Leveraging sulfinates for heterocycle cross-electrophile coupling

利用亚磺酸盐进行杂环交叉亲电子偶联

• 批准号: EP/X020525/1
• 负责人: Michael Willis
• 金额: $ 36.82万
• 依托单位: University of Oxford
• 依托单位国家: 英国
• 项目类别: Research Grant
• 财政年份: 2023
• 资助国家: 英国
• 起止时间: 2023 至 无数据
• 项目状态: 未结题
• 来源: https://gtr.ukri.org/projects?ref=EP%2FX020525%2F1
• 关键词: Leveraging; sulfinates; heterocycle; cross; electrophile

Linked heteroaryl-aryl and heteroaryl-heteroaryl motifs, particularly pyridine-based structures, feature prominently in medicinal and agrochemistry programs, and they also play key roles as ligands for metal catalysts. A recent analysis showed that 59% of drugs approved by the US Federal Drug Administration up to 2012 contained at least one nitrogen heterocycle, and that pyridine was the second most common ring after piperidine. However, the workhorse reaction used by the pharmaceutical and agrochemical industries to prepare linked arenes is only poorly effective when heterocycle derived coupling partners are employed. This is due to difficulties in the preparation, and the stability of the key starting materials, which are heteroaromatic boronic acids. This has real consequences in medicinal chemistry, and can mean that longer synthetic sequences are needed, which is costly in terms of time and resource, and results in greater waste production, or that molecules are simply not made because the synthesis is too challenging. This proposal is concerned with exploiting a class of molecule that can function as replacements for heteroaromatic boronic acids. Instead of being based on boron, these new reagents are sulfur-based, and importantly, are generated during the key coupling reactions, and are not isolated intermediates. We have shown in earlier work that isolated sulfinate reagents (the group we will generate during the reactions) are excellent reagents for cross-coupling chemistry. Generating these reagents in the course of the reaction will have several advantages; most significantly it will remove two synthetic steps from the overall reaction sequence. This reduction in steps will mean less waste is produced, less energy is needed, and the target molecules will be prepared in a shorter time. It also has advantages in that the starting materials (the substrates) are widely available from many commercial suppliers. We will also explore the use of non-precious metals, such as nickel and copper, as catalysts. These have advantages of far greater abundance than metals that are traditionally used in these types of reactions, such as palladium.

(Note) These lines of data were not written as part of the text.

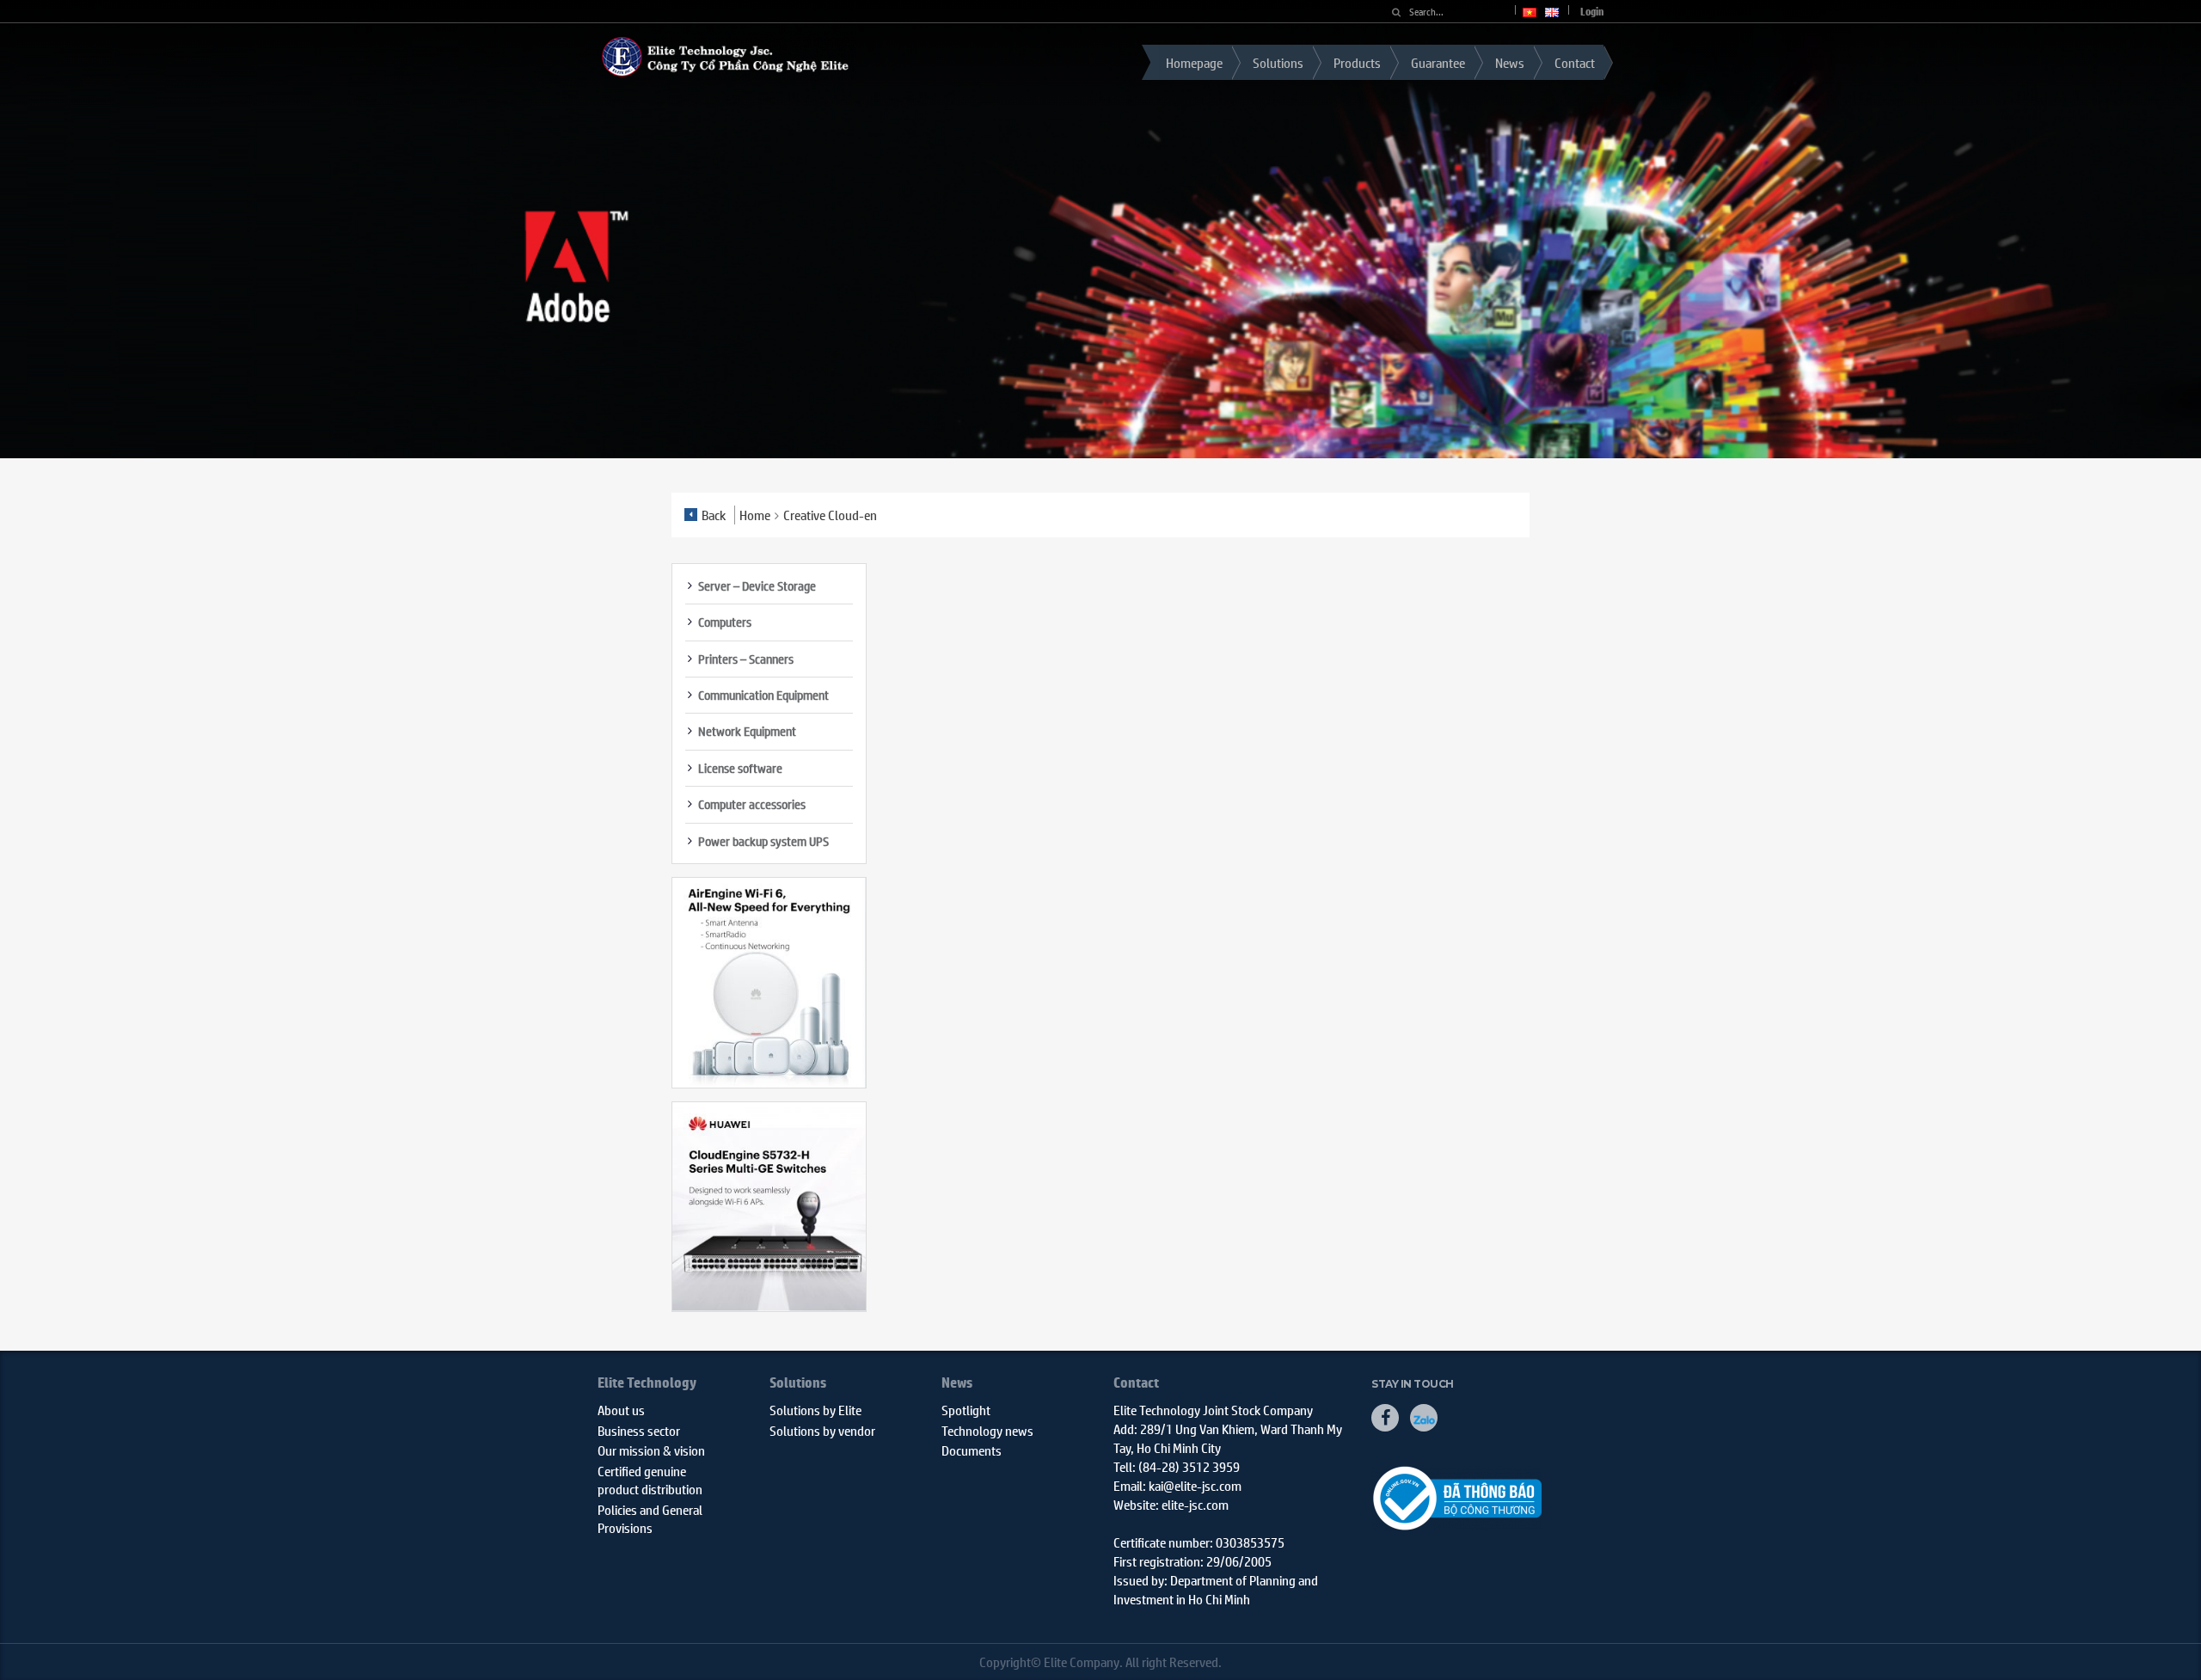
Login (1591, 11)
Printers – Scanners (746, 658)
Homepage (1194, 62)
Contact (1574, 62)
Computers (724, 621)
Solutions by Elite (815, 1410)
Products (1357, 62)
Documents (971, 1450)
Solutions (1278, 62)
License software (740, 767)
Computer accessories (752, 803)
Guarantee (1438, 62)
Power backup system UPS (763, 840)
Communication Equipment (763, 694)
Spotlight (965, 1410)
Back (714, 515)
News (1509, 62)
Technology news (987, 1430)
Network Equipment (747, 730)
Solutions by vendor (822, 1430)
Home (754, 515)
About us (621, 1410)
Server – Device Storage (757, 585)
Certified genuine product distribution (650, 1480)
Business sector (639, 1430)
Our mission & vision (651, 1450)
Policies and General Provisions (650, 1518)
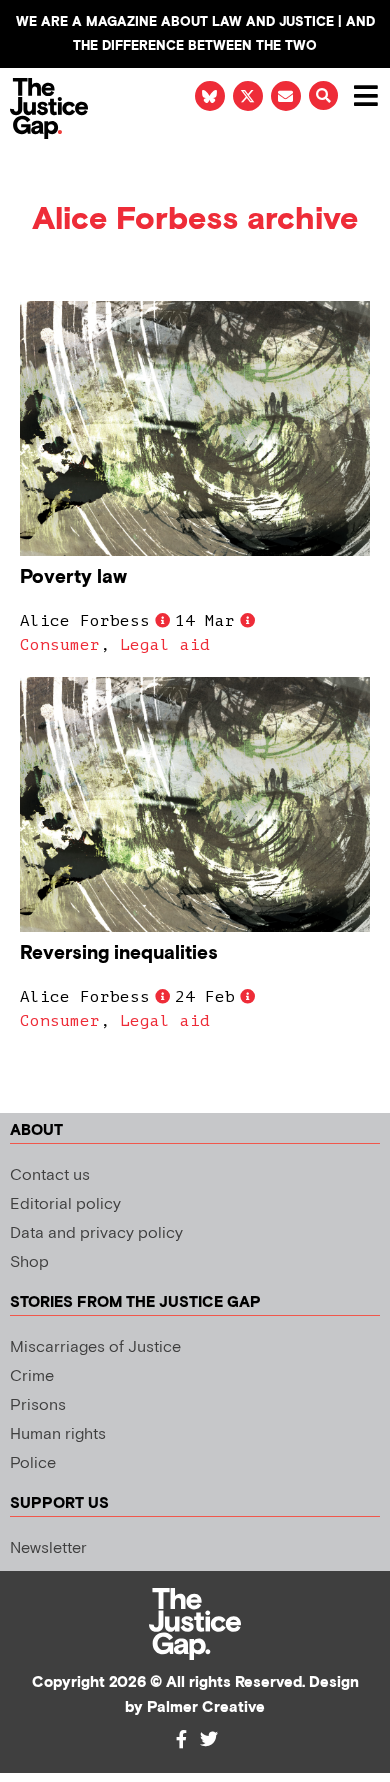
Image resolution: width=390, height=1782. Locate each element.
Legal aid (165, 645)
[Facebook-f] (181, 1739)
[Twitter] (209, 1739)
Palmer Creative (206, 1707)
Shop (29, 1262)
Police (33, 1463)
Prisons (38, 1405)
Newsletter (48, 1548)
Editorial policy (65, 1204)
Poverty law (73, 577)
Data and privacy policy (96, 1233)
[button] (323, 95)
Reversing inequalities (119, 953)
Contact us (50, 1175)
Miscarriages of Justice (95, 1347)
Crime (32, 1376)
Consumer (60, 645)
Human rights (58, 1434)
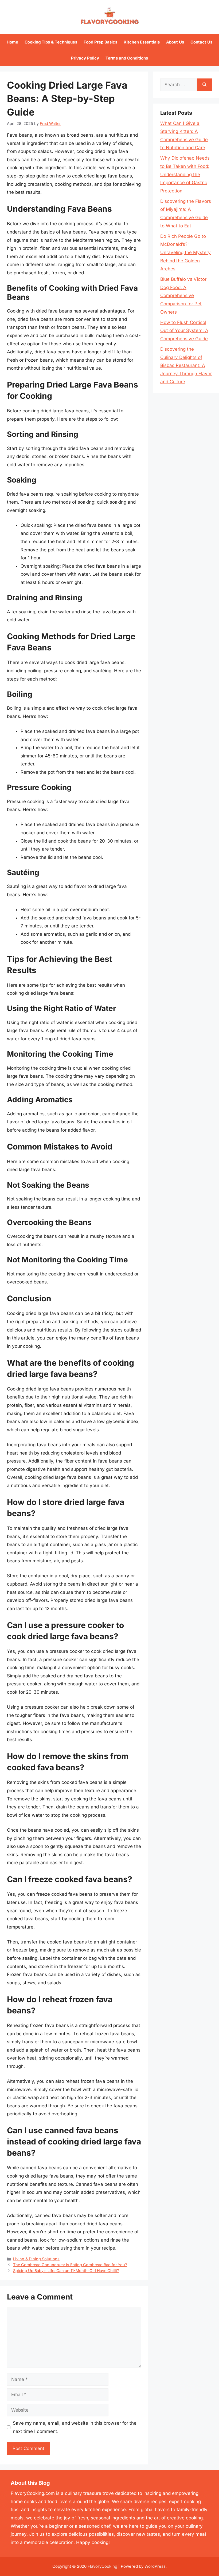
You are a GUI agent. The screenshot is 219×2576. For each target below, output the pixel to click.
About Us (175, 42)
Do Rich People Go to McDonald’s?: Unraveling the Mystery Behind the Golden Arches (185, 252)
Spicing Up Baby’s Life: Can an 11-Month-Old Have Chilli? (66, 2270)
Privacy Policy (85, 58)
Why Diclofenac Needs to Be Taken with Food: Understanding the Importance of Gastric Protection (185, 174)
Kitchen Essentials (142, 42)
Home (12, 42)
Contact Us (201, 42)
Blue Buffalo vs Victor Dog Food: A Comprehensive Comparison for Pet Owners (183, 295)
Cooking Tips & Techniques (51, 42)
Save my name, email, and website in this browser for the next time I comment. (74, 2427)
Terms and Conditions (126, 58)
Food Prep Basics (100, 42)
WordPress (155, 2566)
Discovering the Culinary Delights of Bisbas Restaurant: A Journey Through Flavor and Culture (186, 365)
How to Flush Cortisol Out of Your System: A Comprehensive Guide (184, 330)
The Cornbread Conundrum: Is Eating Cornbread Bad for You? (70, 2264)
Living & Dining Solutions (36, 2259)
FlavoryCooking (102, 2566)
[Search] (204, 84)
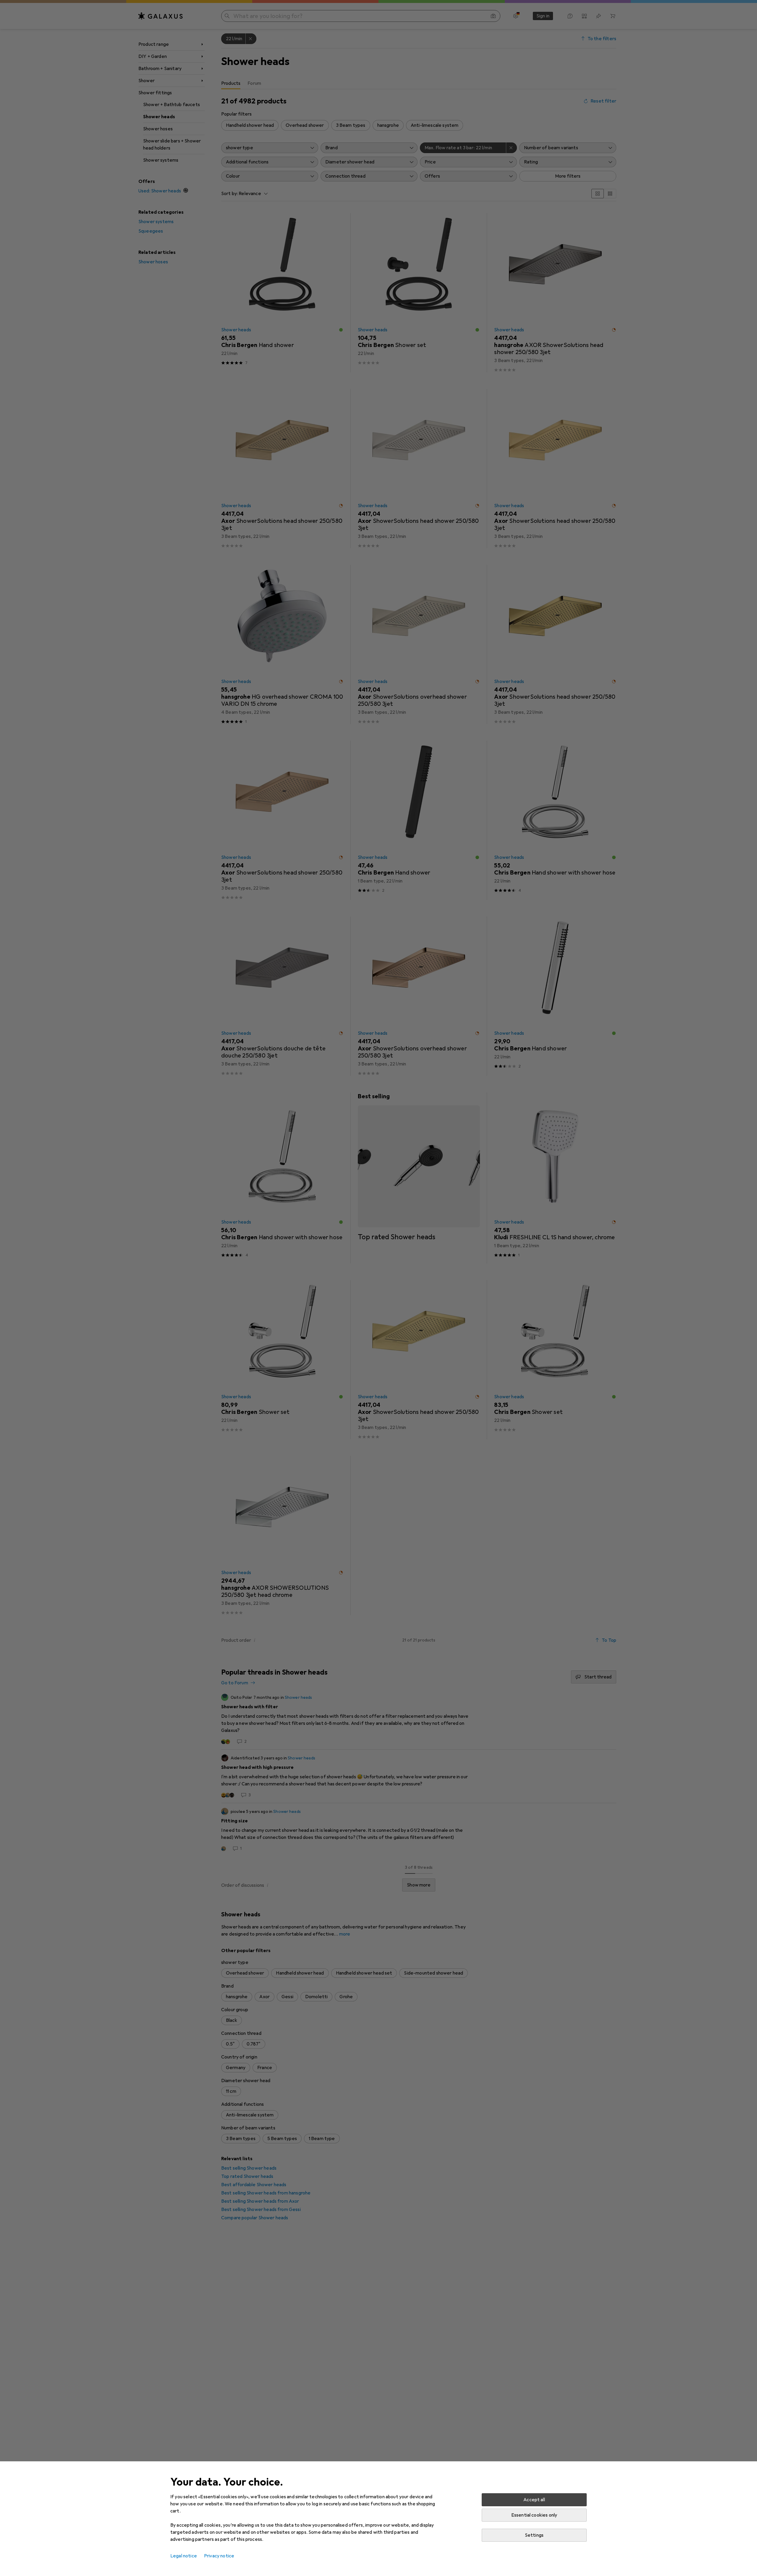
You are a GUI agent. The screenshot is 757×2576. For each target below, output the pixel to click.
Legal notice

连接的杂芳基-芳基和杂芳基-杂芳基基序，特别是基于吡啶的结构，在医药和农业化学程序中具有突出的特征，并且它们还作为金属催化剂的配体发挥关键作用。最近的一项分析显示，截至2012年，美国联邦药物管理局批准的药物中有59%含有至少一个氮杂环，吡啶是仅次于哌啶的第二大常见环。然而，当使用杂环衍生的偶联配偶体时，制药和农业化学工业用于制备连接的芳烃的主力反应仅是低效的。这是由于制备中的困难和关键起始材料（杂芳族硼酸）的稳定性。这对药物化学产生了真实的后果，并且可能意味着需要更长的合成序列，这在时间和资源方面代价高昂，并导致更大的废物产生，或者分子根本没有被制造出来，因为合成太具有挑战性了。该提议涉及开发一类可以用作杂芳族硼酸的替代物的分子。这些新试剂不是基于硼，而是基于硫，重要的是，它们是在关键偶联反应期间产生的，并且不是孤立的中间体。我们在早期的工作中已经表明，分离的亚磺酸酯试剂（我们将在反应过程中产生的基团）是交叉偶联化学的优秀试剂。在反应过程中生成这些试剂将具有若干优点;最显著的是，它将从整个反应序列中去除两个合成步骤。步骤的减少将意味着产生更少的废物，需要更少的能量，并且目标分子将在更短的时间内制备。它的优点还在于起始材料（底物）可从许多商业供应商广泛获得。我们还将探索使用镍和铜等非贵金属作为催化剂。这些具有比传统上用于这些类型的反应的金属（例如钯）丰富得多的优点。